The building blocks of this process are already in place. Between robust audience signals and tools like YouTube’s Director Mix — which can take basic video assets and create thousands of versions tailored to different target audiences — brands are taking advantage and driving impact. Recently, Caesars Entertainment used the tool to quickly create and serve more than 150 different variations of contextually relevant ads to improve brand perception.
Enabling new types of creative expression
If these opportunities are starting to sound exciting, think how much more potential we can unlock by teaching machines to answer more complex questions, like what kinds of stories to tell in the first place and how to tell them.
For example, imagine if machines could tell us what narrative structure is most effective for achieving a certain goal? What if they could tell us how fast certain creative trends are changing, so we could easily understand what’s simply a fad and what is an enduring best practice? And imagine a world in which machines could reveal the “unknown unknowns” — the questions we don’t even know to ask. The possibilities are endless and thrilling.
Where humans will always have the edge
Machines — our infinite interns — clearly come with their own unique potential to help. They also have limitations.
Machine learning does well with low-level processing tasks, which we as advertisers can use to improve our work and save time. But it’s important to recognize that this is still a partnership: the machine is optimizing from a set of variations. It is not conceiving of a campaign platform and writing an ad from scratch.
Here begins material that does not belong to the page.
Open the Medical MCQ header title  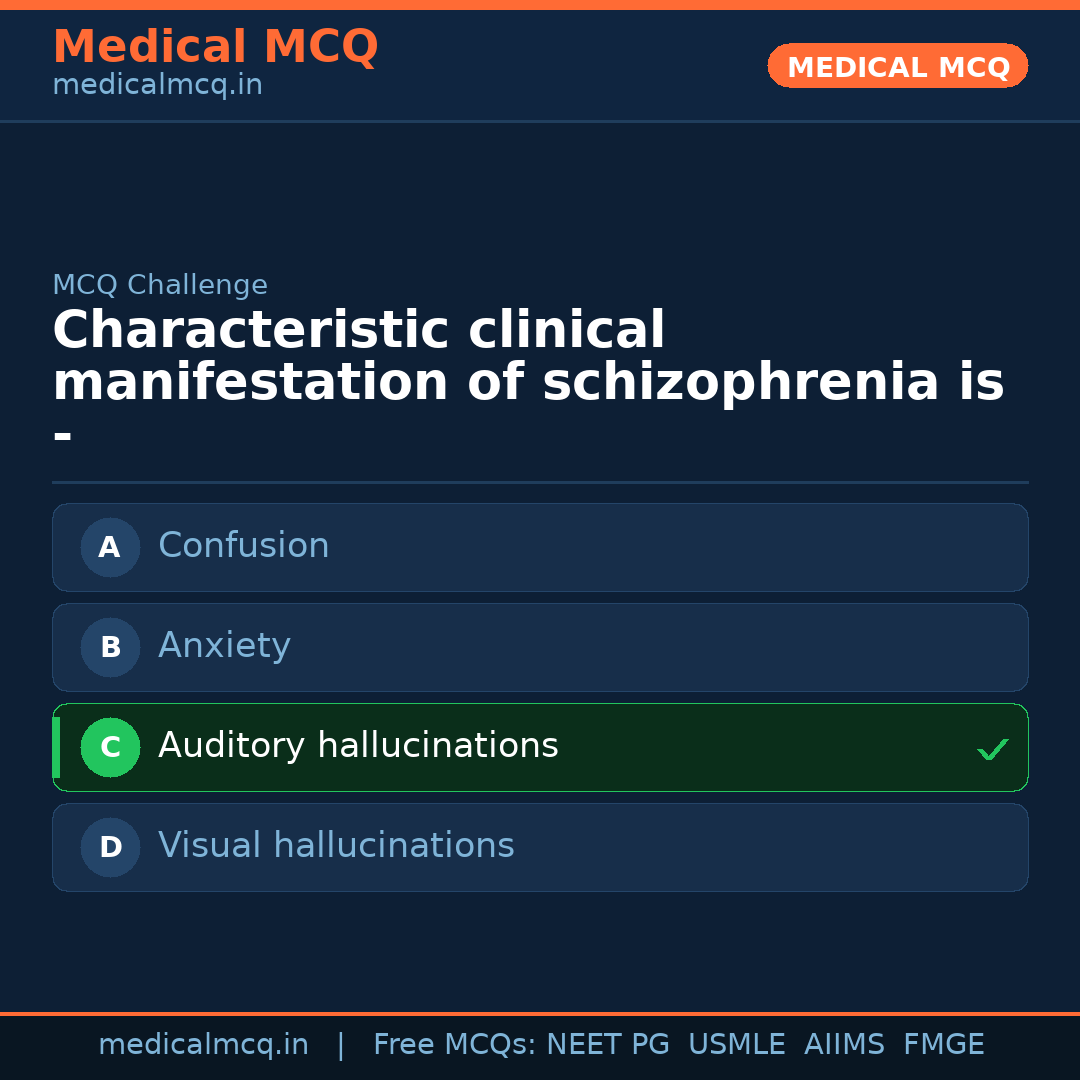pos(215,47)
A great example of this is Mondelez chocolate brand Lacta’s Valentine’s Day campaign this year, which sought to drive interest in its product and an upcoming branded film, “The Taste of Love.” Using contextually targeted TrueView ads, Lacta invited users to submit photos representing love through a campaign microsite. It then used machine learning to analyze and organize the photos around common representations of love, such as “kiss,” “smile,” and (of course) “dog” and “cat.” Users could explore these love-related concepts by visiting an interactive experience online.
Machines are partners that can help us accelerate our creativity and explore its possibilities more deeply than ever before.
Lacta’s approach successfully drove interest in the brand and proved an important point: while machines can analyze, organize, and facilitate a new campaign approach, they can’t conceive of the campaign or provide the insights and emotive elements that people connect with. Only humans can do that.
So as technology continues to advance, keep your dystopian fears in check. Instead, embrace the idea that machines are partners that can help us accelerate our creativity and explore its possibilities more deeply than ever before.